2020年東京五輪イヤーを迎えようという2019年11月。都内で開催予定だった花形競技の男女マラソンが、国際オリンピック委員会(IOC)の意向で突如、札幌開催へと変更されてしまった。

 '84年ロサンゼルス、'88年ソウルの両五輪に出場している日本陸上競技連盟マラソン強化戦略プロジェクトリーダー・瀬古利彦(63)は記者会見で「IOCという組織の前ではどうにもできない。もし“東京でやらなきゃ困ります”と言ったら、“五輪でマラソンはやらなくていい”と言われるのではないかという思いがあった」と苦渋の表情で語った。

まさに『陸王』のシューフィッター

 有森裕子、高橋尚子、野口みずきなど数々の五輪マラソン・メダリストの“勝負靴”の製作を担当し、2006年には黄綬褒章も受章した競技スポーツ用シューズの職人・三村仁司(71)は、長くサポートし良好な関係を築いてきた瀬古の胸中を慮った。

「東京開催を睨んで、瀬古が中心となってわざわざ暑い時期の9月にマラソングランドチャンピオンシップ(MGC)を実施するなど入念に準備してきたのに……。涼しい札幌開催になったら、アフリカ勢も走りやすくなるし、地元の利でメダルを狙っている日本勢にとっては明らかに不利になるよね……」

 神妙な面持ちで語る三村は現在、『M.Lab(ミムラボ)』というシューズ工房を兵庫県加古川市で運営している。2018年1月からニューバランスの専属アドバイザーに就任し、同社の契約選手である神野大地(セルソース)、今井正人(トヨタ自動車九州)ら五輪を目指すランナーをサポートする側に立っている。仮に彼らが来年3月の代表選考レースで好記録を出し、3枚目の代表権を手にしたとしても、会場変更によってシューズ作りや調整の難易度は格段に上がる。
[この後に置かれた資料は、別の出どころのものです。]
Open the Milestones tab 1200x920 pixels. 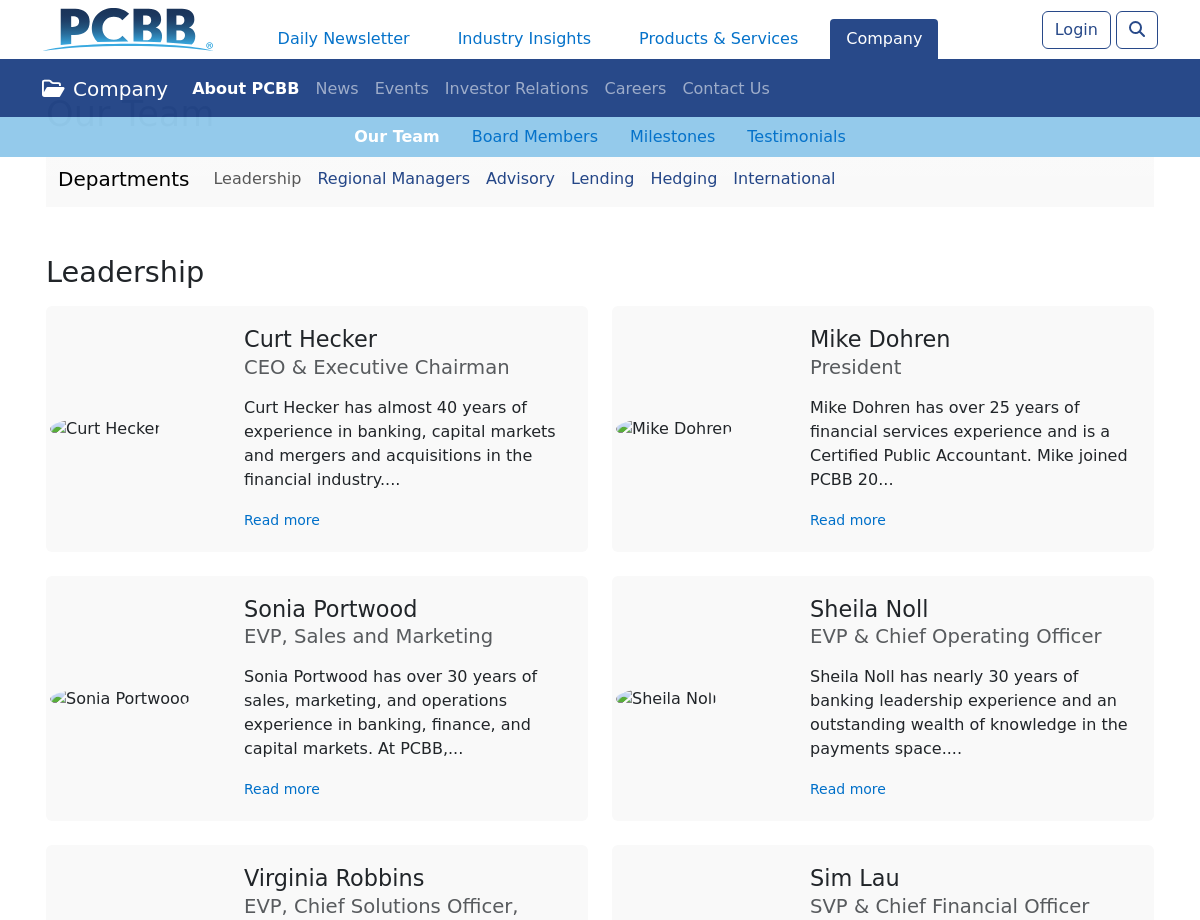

 靴職人というのは、事前にコースを下見し、路面状態や気温、環境を事細かくチェックし、どんな素材がベストなのか、いかに選手の足にフィットさせるか徹底的に突き詰める。そのうえで、大一番に挑む1足のシューズを作る。三村はまさに池井戸潤原作の人気ドラマ『陸王』に登場するシューフィッターの先駆け的存在なのである。

ひとつの商品を作るのには1年以上、ソールから作れば2年もの時間を要します。これまで私は五輪や世界陸上に合計11回行っていますけど、メダルをとったランナーでもすべての物事がスムーズに運んだ人はいないと言っても過言ではありません。

 '92年バルセロナ五輪では有森が本番4日前に“足が痛い”と言ってきて、短時間で調整して走れる状態に直しましたし、2000年シドニー五輪でも足のサイズが左右微妙に違う高橋の靴のことでものすごく神経を遣いました」

 急転直下、札幌開催となった東京五輪のマラソンで、日本勢が躍進し、お家芸復活を果たせるのか。選手個人の能力や環境適応による部分も大きいが、シューズのよしあしも非常に重要なポイントと言っていい。